▶ [What you are asked to do] From the entries below, gather every line containing the string "agent".

Collected data:
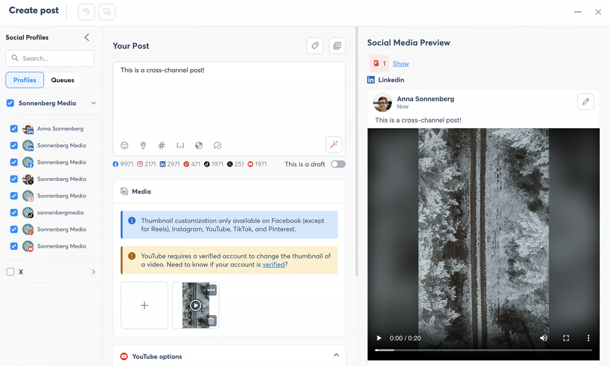The width and height of the screenshot is (609, 366).
Task: Click the tag label icon
Action: coord(315,46)
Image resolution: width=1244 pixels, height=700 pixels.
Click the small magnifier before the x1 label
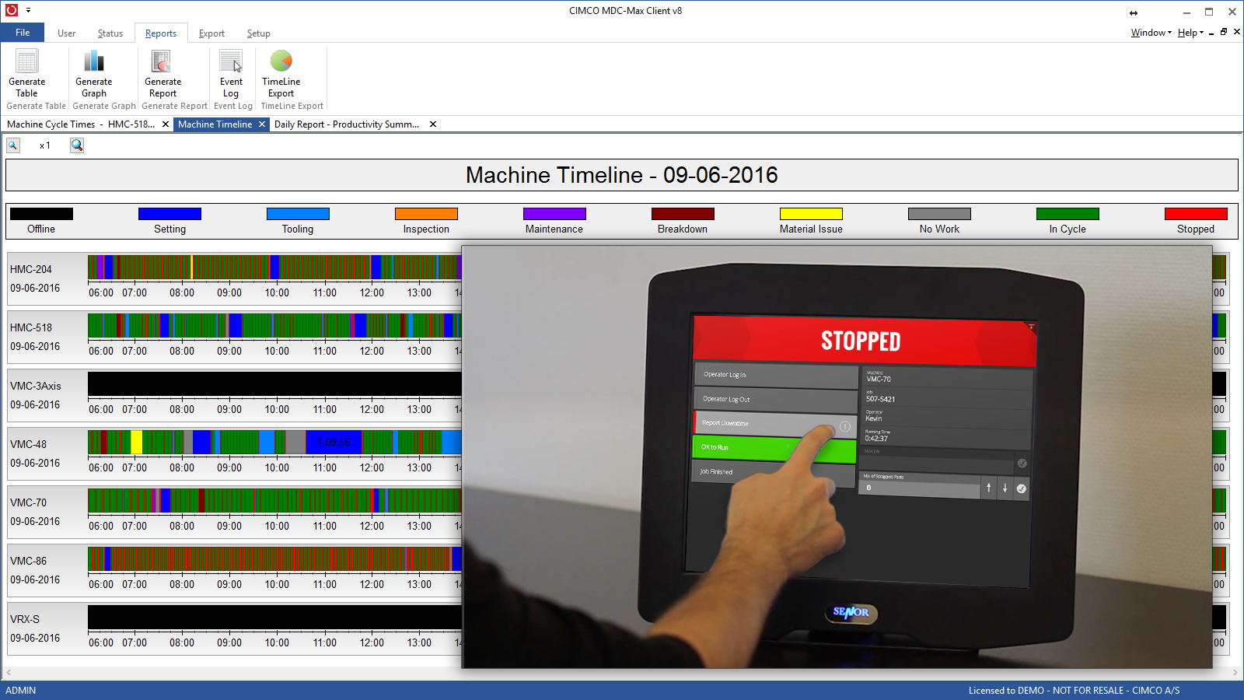pos(13,145)
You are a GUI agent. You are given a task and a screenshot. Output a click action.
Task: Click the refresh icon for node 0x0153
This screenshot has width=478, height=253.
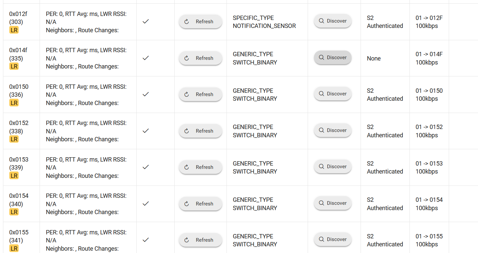(186, 167)
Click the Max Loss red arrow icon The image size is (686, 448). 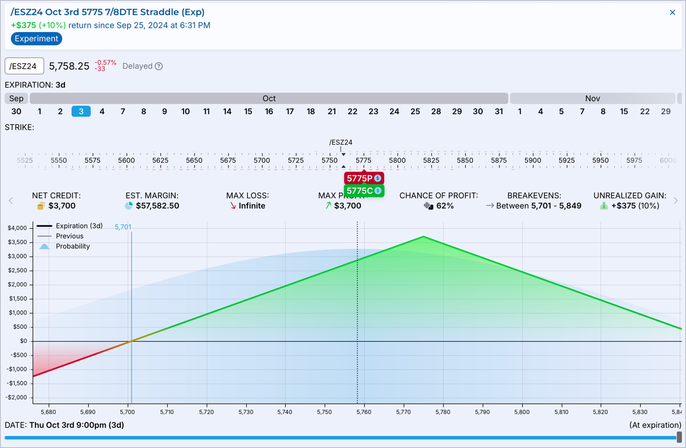(233, 206)
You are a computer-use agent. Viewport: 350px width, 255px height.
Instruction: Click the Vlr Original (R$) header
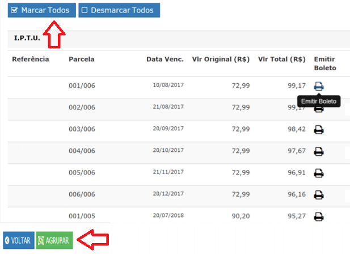point(221,59)
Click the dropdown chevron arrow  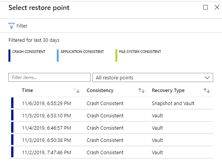tap(207, 77)
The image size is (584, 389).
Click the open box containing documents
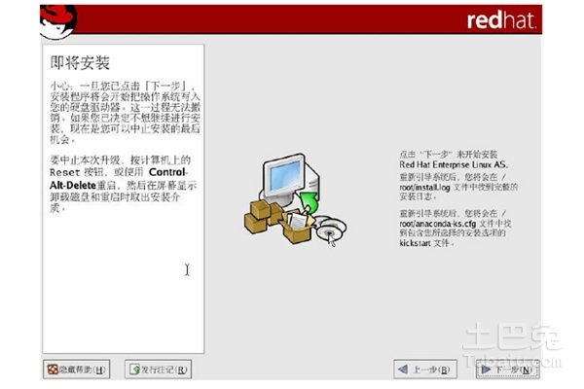pos(297,227)
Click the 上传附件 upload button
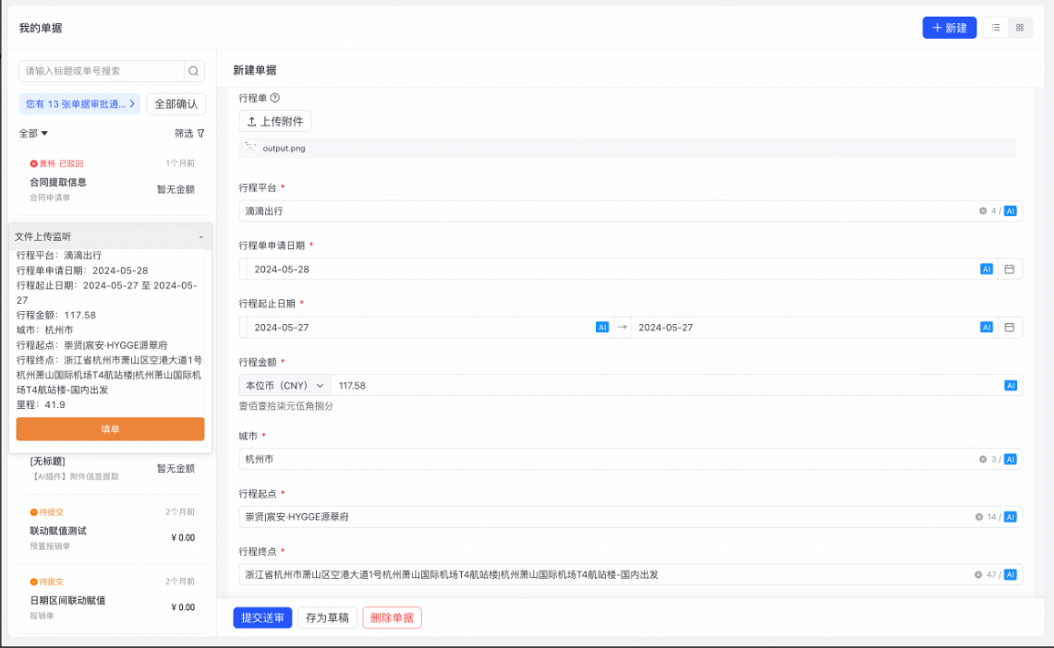 pyautogui.click(x=275, y=121)
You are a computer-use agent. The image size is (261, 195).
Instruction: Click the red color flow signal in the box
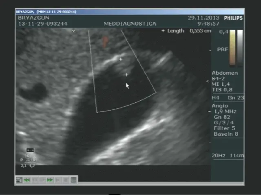point(105,41)
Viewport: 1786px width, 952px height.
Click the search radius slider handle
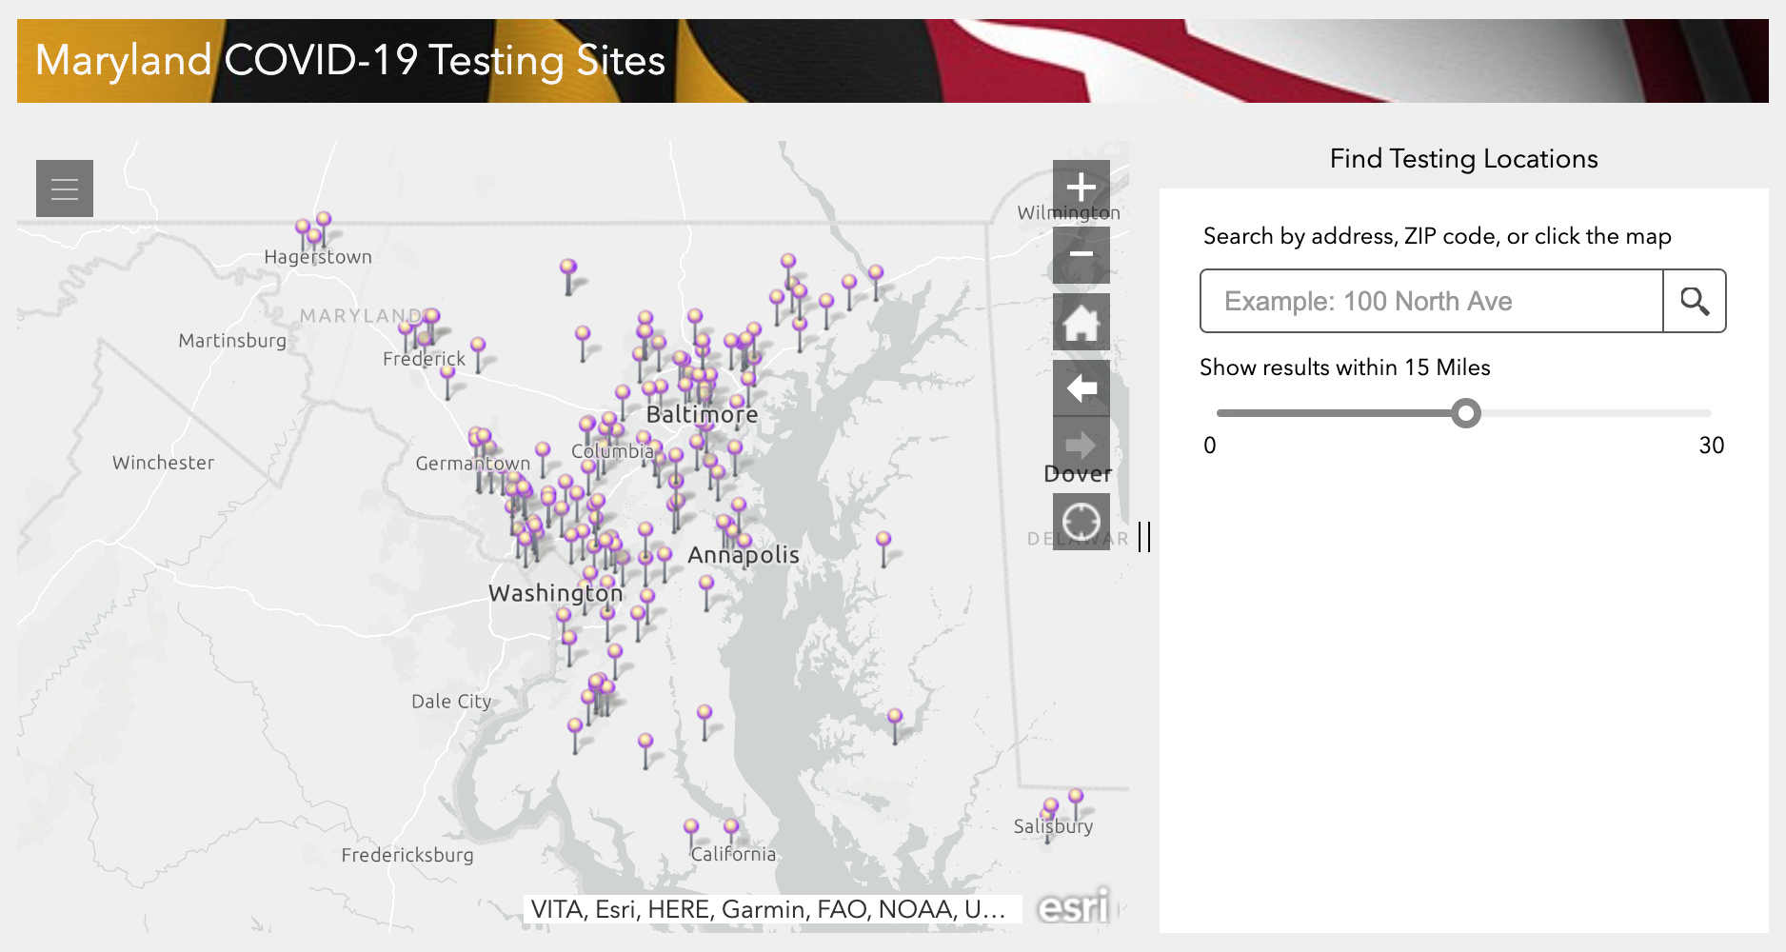tap(1466, 413)
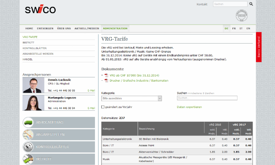The height and width of the screenshot is (165, 275).
Task: Select Kontrollblätter in the left sidebar
Action: (34, 48)
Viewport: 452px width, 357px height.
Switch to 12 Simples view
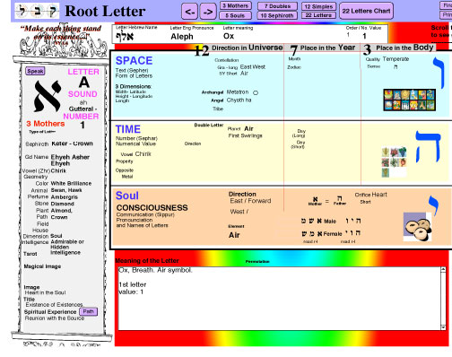pos(318,6)
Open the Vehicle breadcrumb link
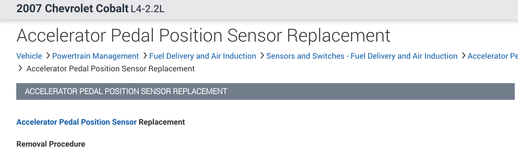518x165 pixels. pyautogui.click(x=29, y=56)
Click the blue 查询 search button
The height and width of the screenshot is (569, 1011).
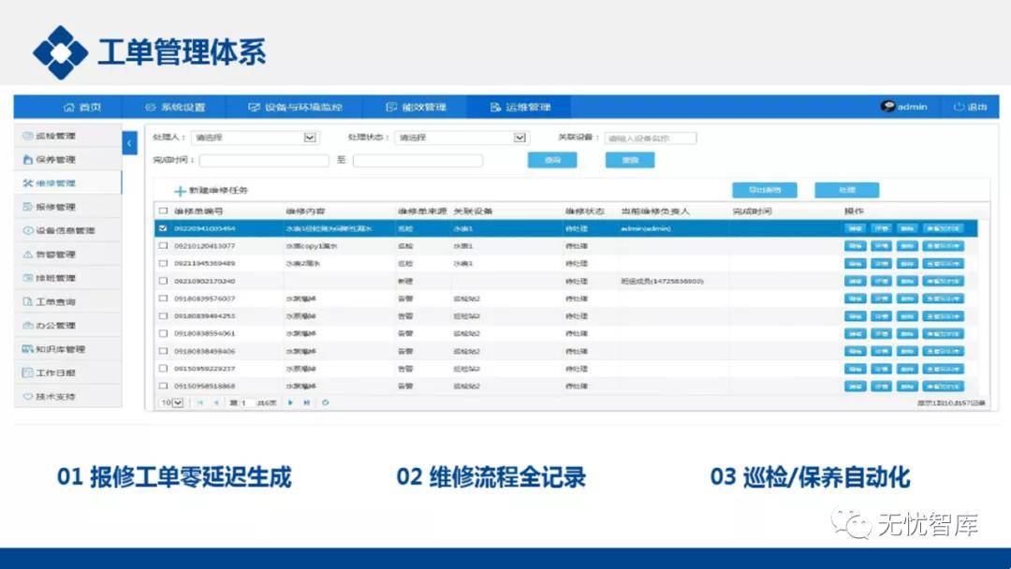coord(552,160)
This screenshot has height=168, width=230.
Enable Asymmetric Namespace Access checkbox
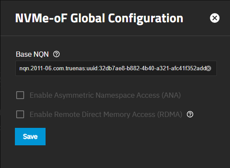pyautogui.click(x=20, y=95)
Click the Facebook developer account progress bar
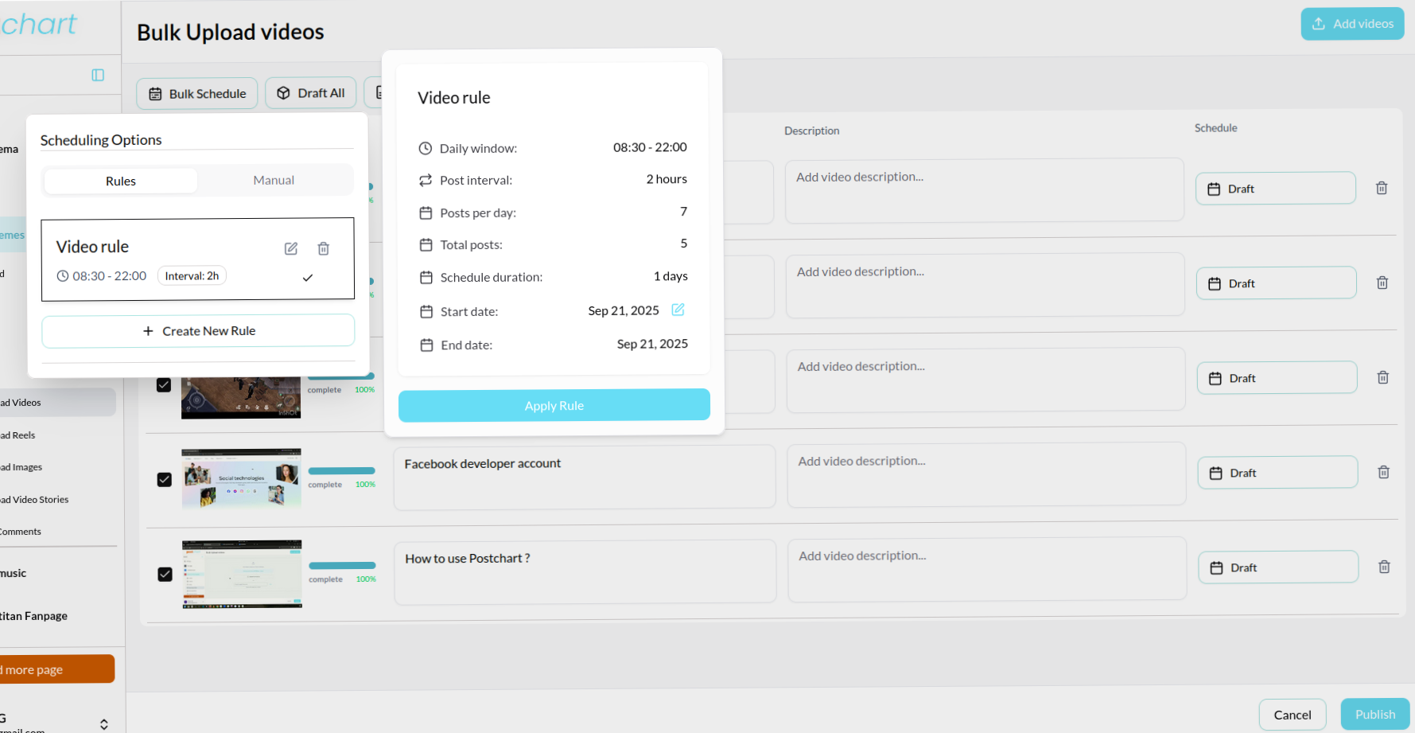The height and width of the screenshot is (733, 1415). [x=341, y=471]
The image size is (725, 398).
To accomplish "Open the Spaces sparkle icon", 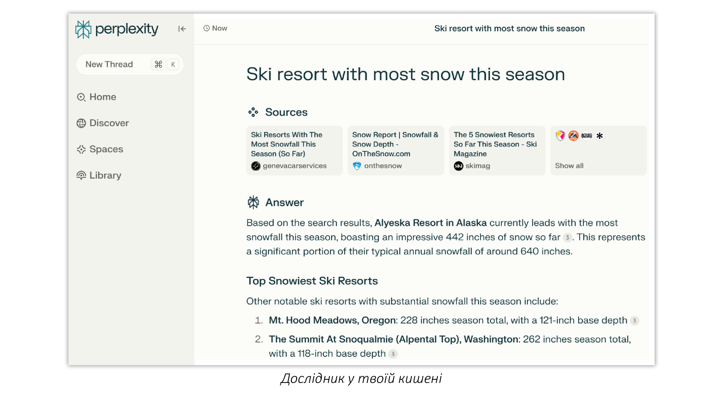I will [81, 149].
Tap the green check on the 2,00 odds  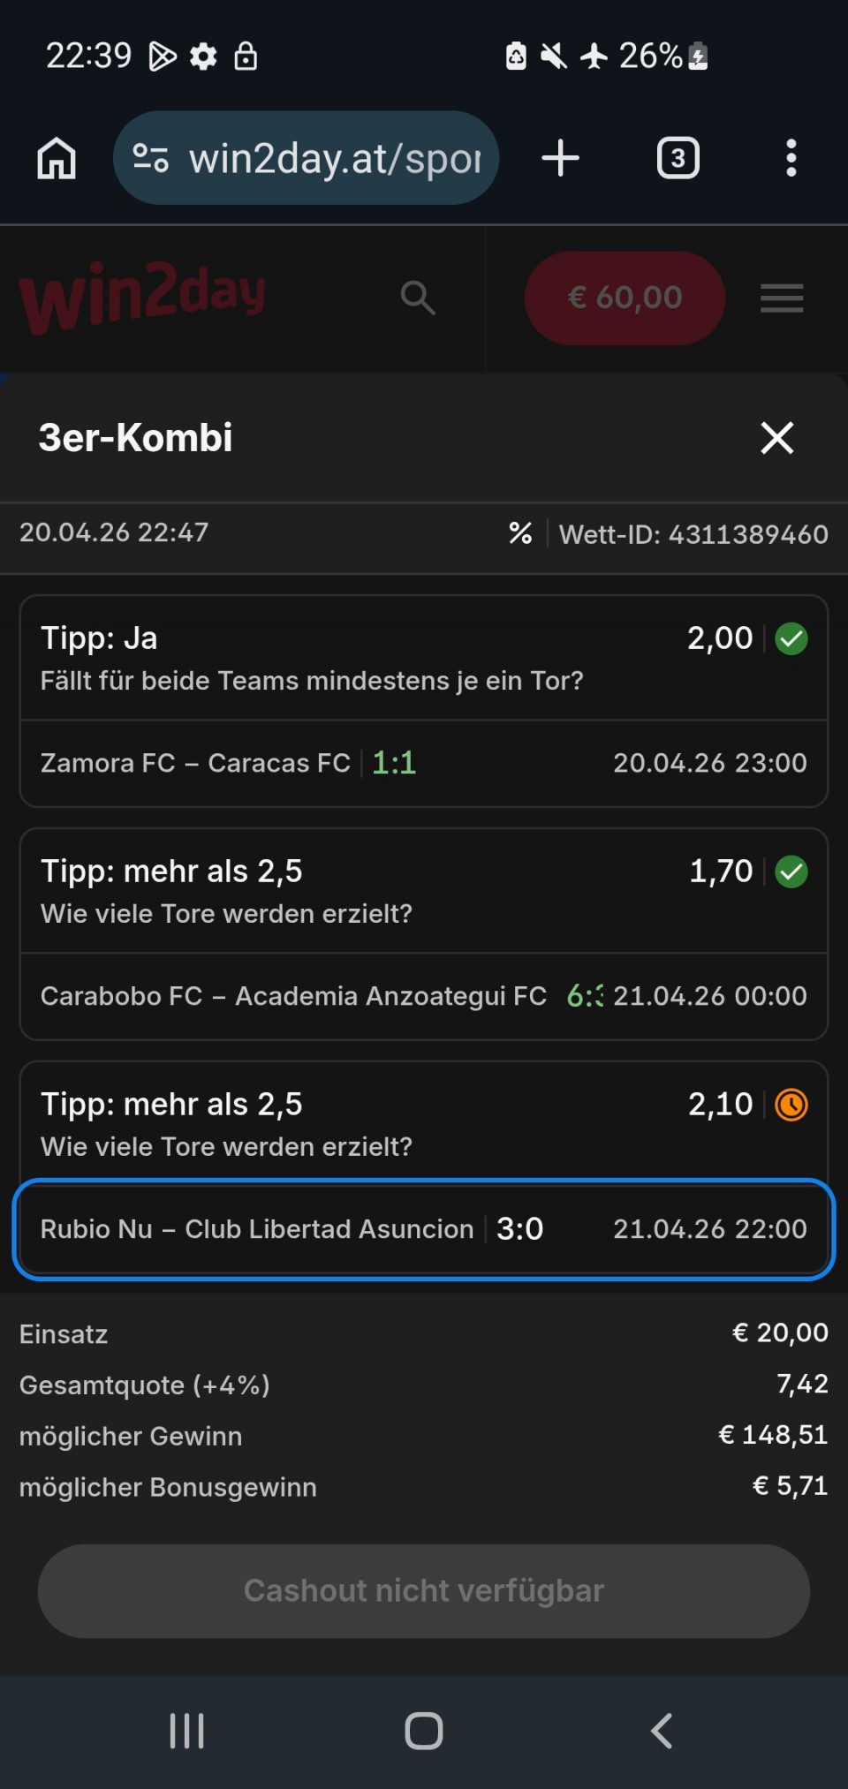tap(791, 638)
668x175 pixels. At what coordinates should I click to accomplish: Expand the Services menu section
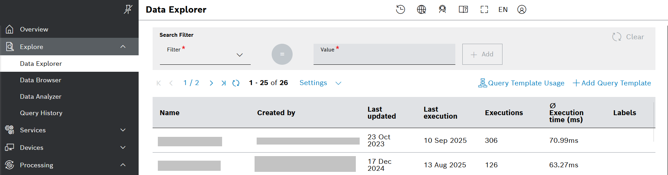(x=123, y=130)
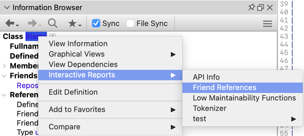304x136 pixels.
Task: Expand the Members tree node
Action: pos(4,66)

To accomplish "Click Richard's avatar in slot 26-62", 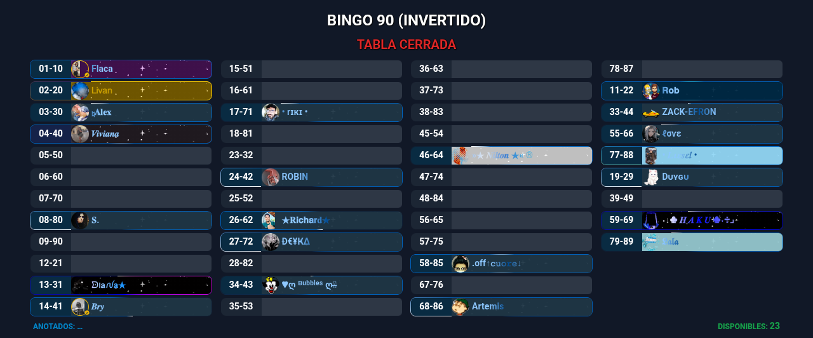I will pyautogui.click(x=271, y=220).
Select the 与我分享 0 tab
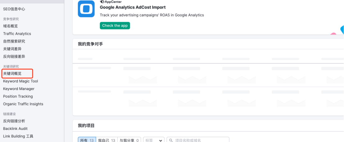344x142 pixels. click(129, 140)
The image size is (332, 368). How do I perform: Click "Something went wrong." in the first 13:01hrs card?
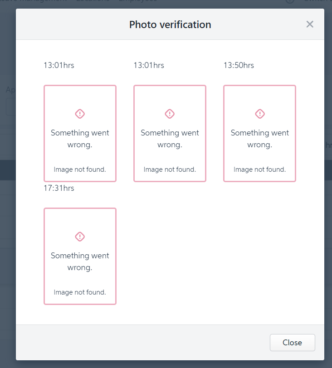[x=80, y=139]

▶ [Output of the task]
You are a GUI agent. You are given a task and a screenshot. Output a click action.
You are a computer-use agent. Viewport: 350px width, 255px height.
You are a computer-use agent. The image size is (261, 195).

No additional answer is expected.